In 1911, Setlur's A Complete Collection of Hindu Law Books on Inheritance was published. The treatise includes a nearly 30-page introduction by Setlur followed by English translations and analysis of all important texts recognized as authorities in different schools of Hindu law. A review in the Madras Weekly Notes observed that this was the first volume to present most of the seventeen included texts in accurate English translations, and that it would enable lawyers to compare what different writers had to say on a given point. Setlur's treatise was widely influential and was cited by the Supreme Court of India as recently as 1980.

Setlur had a "keen interest in the advancement of Sanskrit knowledge" and was himself "a Sanskrit scholar of ability." In 1912, he edited a comprehensive edition of the Mitākshara and related texts and commentaries in both Sanskrit and English. Setlur's edition of the Mitākshara has had significant influence in the field to the present day.

==Chief Court justice and freedom fighter==

Setlur eventually left Bombay for Bangalore. He became an acquaintance of Swami Vivekananda and shared his reflections in a letter to the Madras Mail upon the latter's passing in 1902.

In 1908, the Dewan of Mysore, Sir V. P. Madhava Rao, appointed Setlur as one of three justices of the Mysore Chief Court, and the appointment was "met with general satisfaction in the Province." Upon taking his seat on 24 July 1908, Setlur expressed appreciation to the Mysore Bar, observing that "[m]ost of your members have been well known to me from my boyhood, and I am glad I have come back to my people...." While the appointment was temporary to relieve a justice who had gone on leave, he was reappointed for one year in November as the fourth judge. Later, the British Resident in Mysore, Sir Stuart Fraser, objected to the appointment due to Setlur's links with Tilak, eventually leading Setlur to resign his judgeship. Setlur would later visit London in 1915, leaving for his return journey to Bombay on 13 November on the P&O ship RMS Arabia.

From 1914 to 1923, Setlur was a regular columnist for Annie Besant's newspaper, New India. In February 1916, he attended Mahatma Gandhi's first public speech in India, on the occasion of laying the foundation stone for the Banares Hindu University. Gandhi did not finish the speech after being interrupted by Besant, who claimed she was protecting him from the authorities. In a letter to The Hindu, Setlur said that while Gandhi was not encouraging anarchists, he was instead "playing the role of an apologist for the Civilian Bureaucrat." Setlur went on to criticize much of the speech's substance and Gandhi's delivery. In a public response to Besant, Gandhi called Setlur's criticism "in some respects totally unfair" and that Setlur had "endeavoured to tear me to pieces." As part of a further reply to Gandhi, Besant herself re-published Setlur's letter.

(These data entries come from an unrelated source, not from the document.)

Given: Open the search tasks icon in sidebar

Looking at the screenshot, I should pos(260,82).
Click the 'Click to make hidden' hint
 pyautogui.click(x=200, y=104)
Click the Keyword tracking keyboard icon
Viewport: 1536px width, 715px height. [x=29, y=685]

Setlur would go on to found the Congress party in princely Mysore in 1921 and serve as its first president. When three freedom fighters were killed while picketing in Dharwad on 1 July 1921, Setlur served on a three-member inquiry committee appointed by the All India Congress Committee. In February 1922, he and other Congress leaders were served with notices under Section 144 of the Criminal Procedure Code relating to unlawful assembly. In December 2022, he called for an end to Congress' state-level work and resigned as the Mysore Congress Committee president, but his suggestions were not accepted by the committee.

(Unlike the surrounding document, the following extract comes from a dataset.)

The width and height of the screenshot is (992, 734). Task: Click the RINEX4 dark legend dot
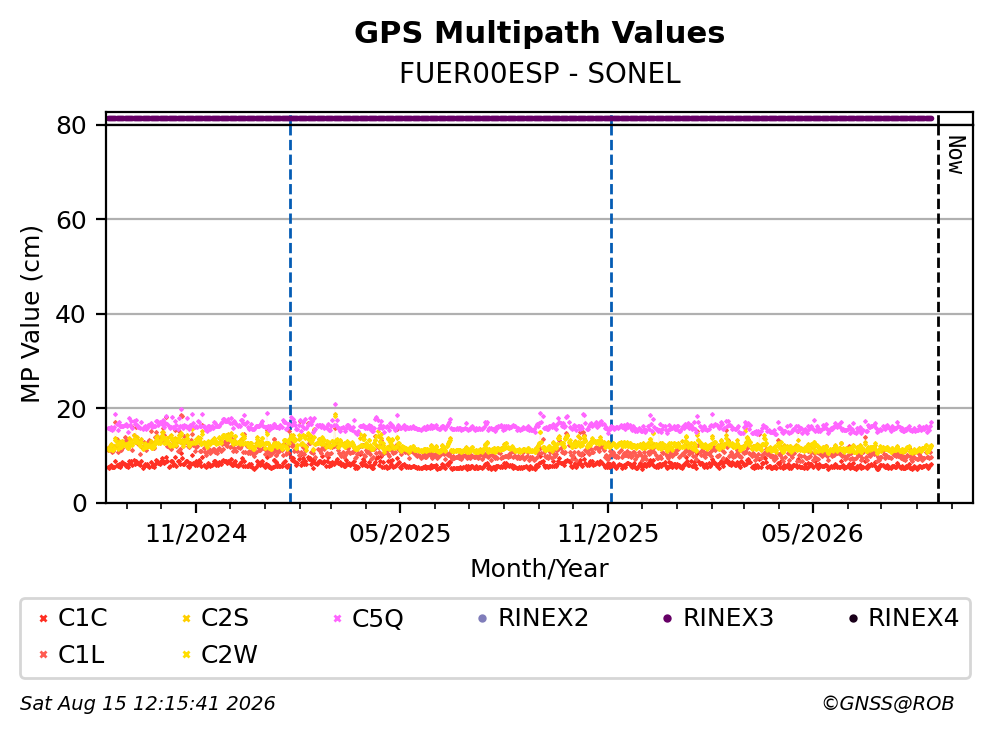[x=853, y=618]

Setlur continued writing in his later years. In December 1923, the Bombay Chronicle published a lengthy essay in which he critiqued the new constitution of Mysore. In 1927, Setlur led a group known as the "Sanatan Nationalists" with Hindu nationalist views.

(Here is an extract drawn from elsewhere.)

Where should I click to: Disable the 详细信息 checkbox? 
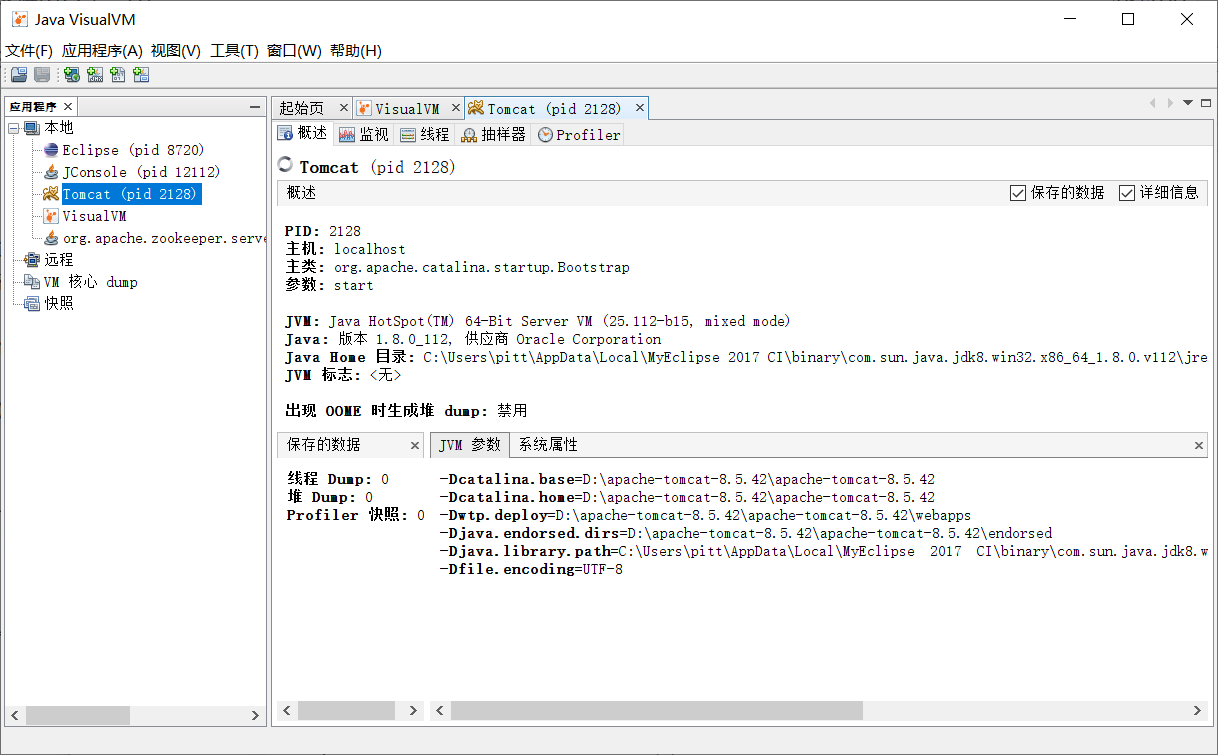point(1126,193)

Setlur resided in the Siddikatte area of Bangalore (present day Gundopanth Street) while continuing to own land elsewhere. He died at his residence in Siddikatte on the morning of 10 January 1930 (possibly 9 January) after a five-month battle with stomach cancer, and was survived by his wife, six sons and three daughters. A street in Bangalore's Richmond Town neighborhood may have been named after him or an ancestor.